> **Exercise brief**
Reproduce exactly the entries from the "You are a computer-use" line to the end. Skip all pictures.

> **Dataset records**
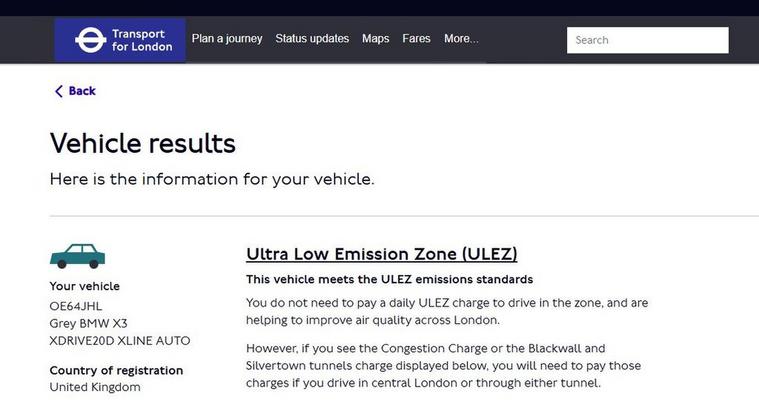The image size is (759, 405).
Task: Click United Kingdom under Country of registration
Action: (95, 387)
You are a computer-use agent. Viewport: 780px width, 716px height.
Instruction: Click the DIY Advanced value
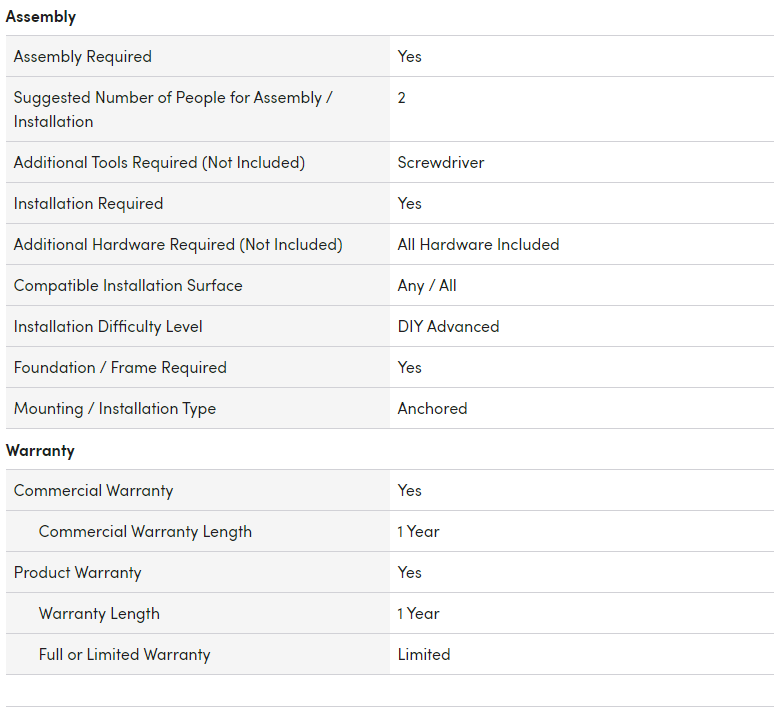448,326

> **Task result**
You are a computer-use agent. Viewport: 780px width, 716px height.
Instruction: Click the DIY Advanced value
448,326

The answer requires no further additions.